To describe a rare case of hereditary transthyretin amyloidosis (hATTR) due to the p.Ile127Val mutation presenting as axonal polyradiculoneuropathy with cranial neuropathies in an African American male.

hATTR is a multisystem disorder caused by pathogenic TTR mutations, leading to amyloid deposition in nerves and organs. Over 130 variants exist, but p.Ile127Val (legacy p.Ile107Val) is among the rarest, previously reported in German, Japanese, and Brazilian populations. Its occurrence in African Americans and clinical presentation mimicking chronic inflammatory demyelinating polyneuropathy (CIDP) is exceedingly uncommon.

We evaluated a 67-year-old African American male with progressive sensorimotor neuropathy, bulbar symptoms, and cranial nerve involvement. Clinical, electrophysiological, imaging, and genetic studies were performed, including EMG/NCS, CSF analysis, technetium pyrophosphate cardiac scintigraphy, PET-CT, MRI brain/spine, and TTR sequencing.

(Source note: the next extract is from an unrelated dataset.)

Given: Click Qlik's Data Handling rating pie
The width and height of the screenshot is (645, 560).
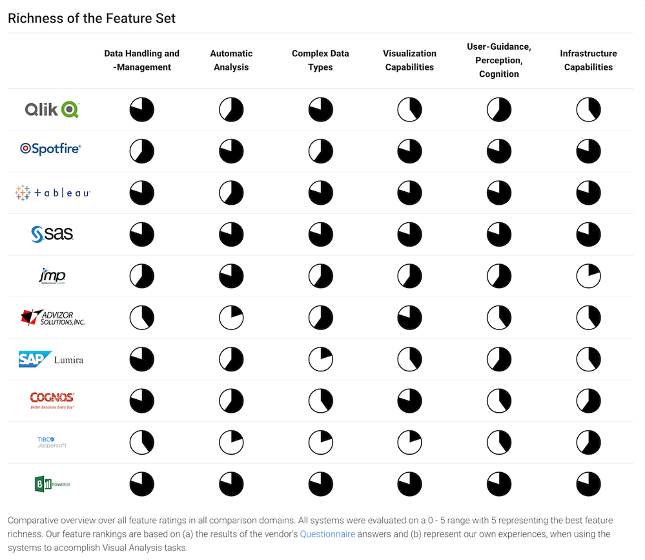Looking at the screenshot, I should click(x=142, y=110).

The patient developed length-dependent sensory loss and weakness, bilateral foot drop, dysphagia, and dysarthria over two years. Neurological exam revealed severe sensorimotor deficits, areflexia and cranial neuropathies. EMG/NCS showed diffuse axonal polyradiculoneuropathy with thoracic and cranial denervation. CSF was normal; autoimmune and paraneoplastic panels were negative. PET-CT was unremarkable, while cardiac scintigraphy demonstrated strong uptake consistent with TTR amyloidosis. MRI brain/spine revealed no significant stenosis but showed encephalomalacia of the frontal and left temporal lobes consistent with prior traumatic injury. Genetic testing confirmed a pathogenic heterozygous TTR p.Ile127Val mutation. The clinical phenotype mimicked CIDP, delaying diagnosis. No family history was reported. The patient was initiated on Amvuttra (vutrisiran) therapy.

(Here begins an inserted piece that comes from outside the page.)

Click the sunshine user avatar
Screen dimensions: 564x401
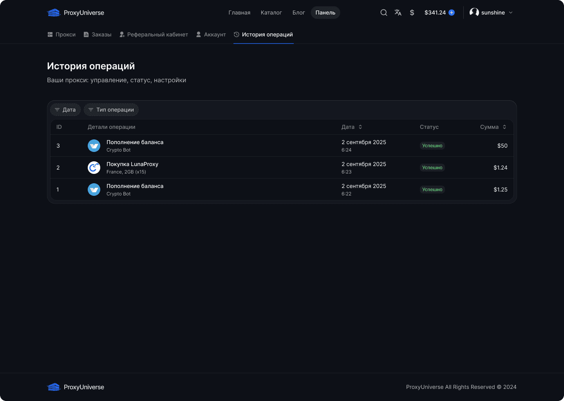click(474, 13)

This case highlights the diagnostic challenge of hATTR presenting as severe polyradiculoneuropathy with cranial involvement. The p.Ile127Val mutation, though rare, should be considered in unexplained axonal neuropathies, even in populations where it is not commonly reported. Early recognition and genetic testing are critical, as disease-modifying therapies such as Amvuttra can significantly alter prognosis.